EXERCISE REQUIREMENTS
Copy out the data word for word, without any of its pictures.
─── RECORDS FOR PROCESSING ───
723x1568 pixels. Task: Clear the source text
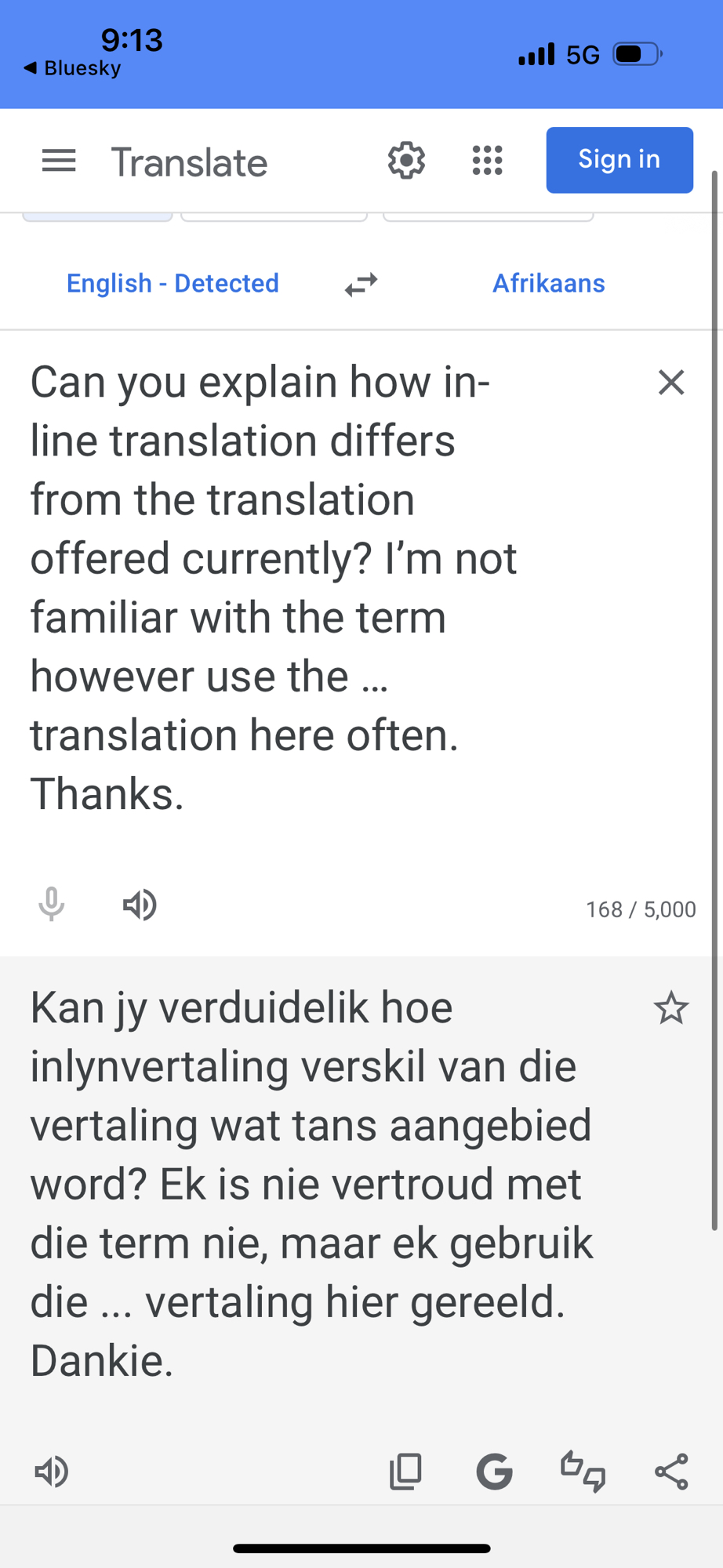coord(671,383)
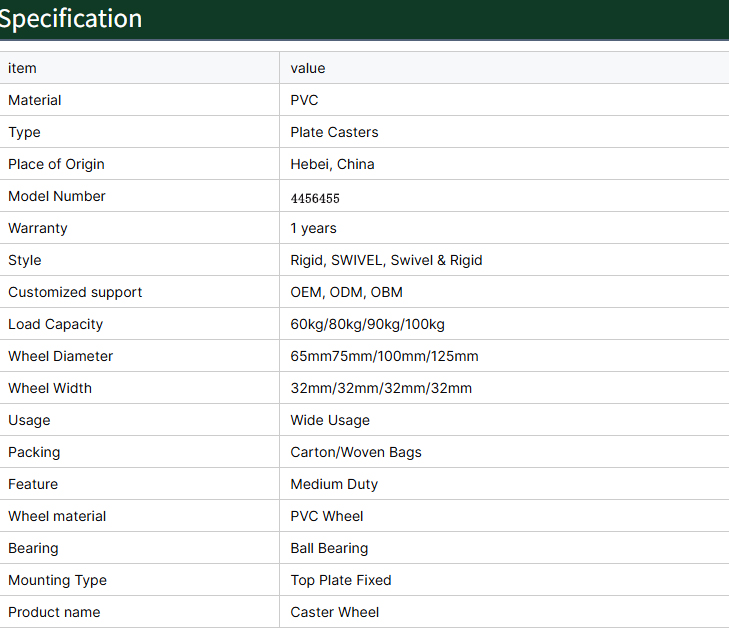Select the Style value Rigid, SWIVEL
This screenshot has height=628, width=729.
click(x=386, y=260)
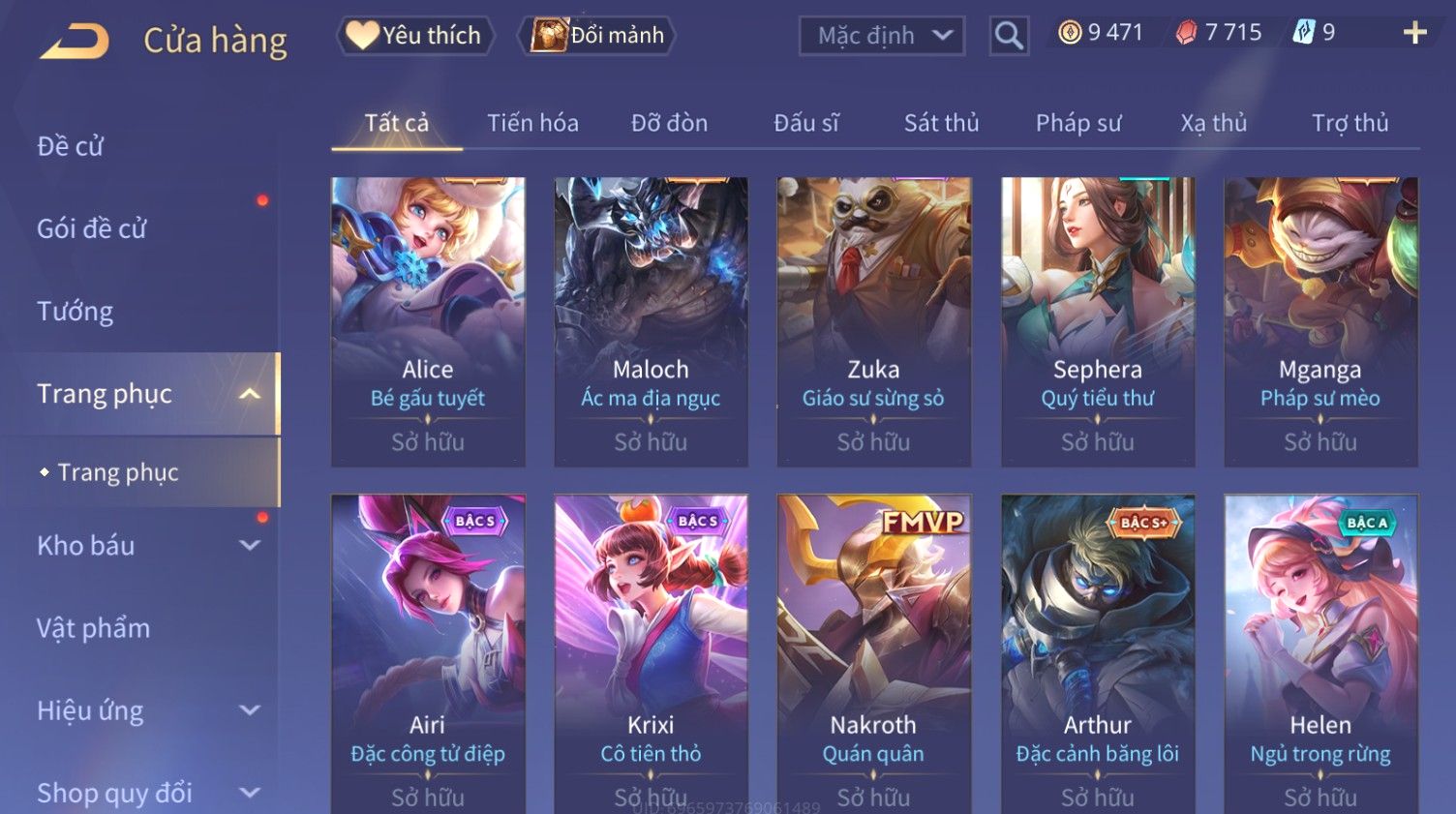Screen dimensions: 1456x814
Task: Click the heart icon for Yêu thích
Action: (361, 35)
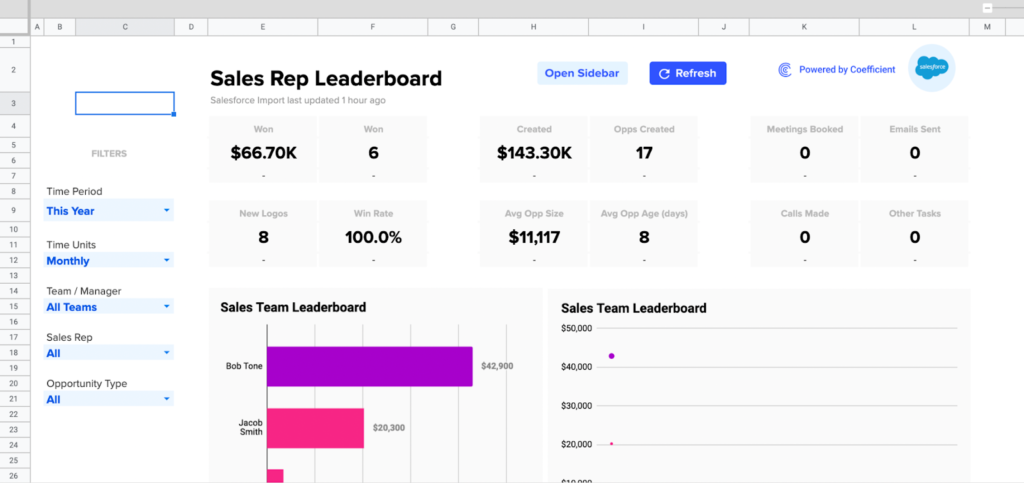Open the Opportunity Type dropdown
Screen dimensions: 1024x483
click(166, 399)
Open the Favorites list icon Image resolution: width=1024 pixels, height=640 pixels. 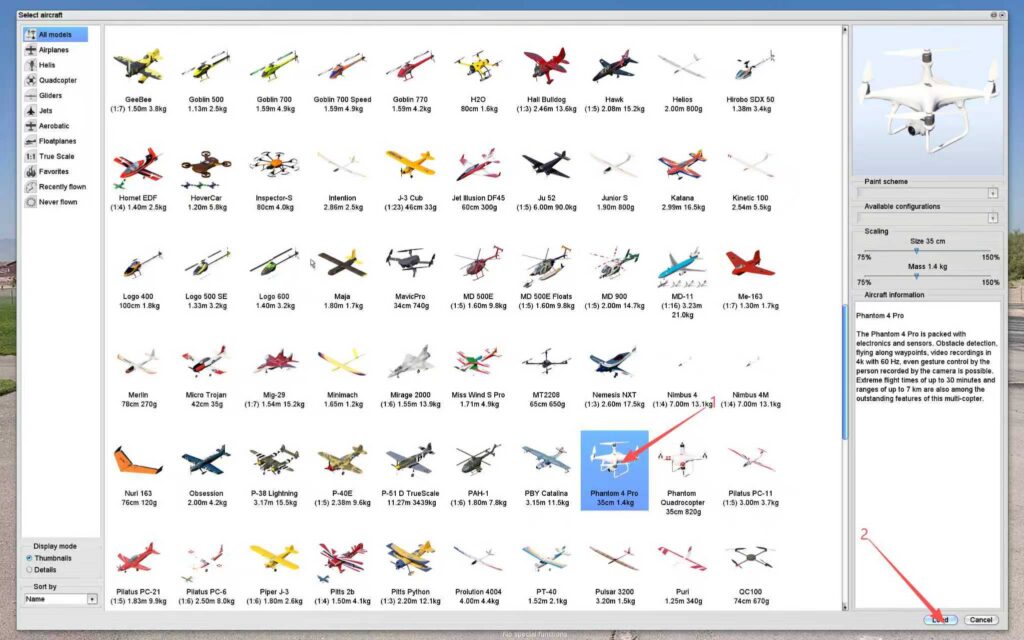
───
OUTPUT FOR THIS TASK
723x1568 pixels. Task: Clear the source text
coord(671,383)
Select the Style value Rigid, SWIVEL
This screenshot has height=628, width=729.
click(x=386, y=260)
Screen dimensions: 1456x814
Task: Click the heart icon for Yêu thích
Action: (361, 35)
Open the Opportunity Type dropdown
Screen dimensions: 1024x483
click(166, 399)
Open the Favorites list icon Image resolution: width=1024 pixels, height=640 pixels. 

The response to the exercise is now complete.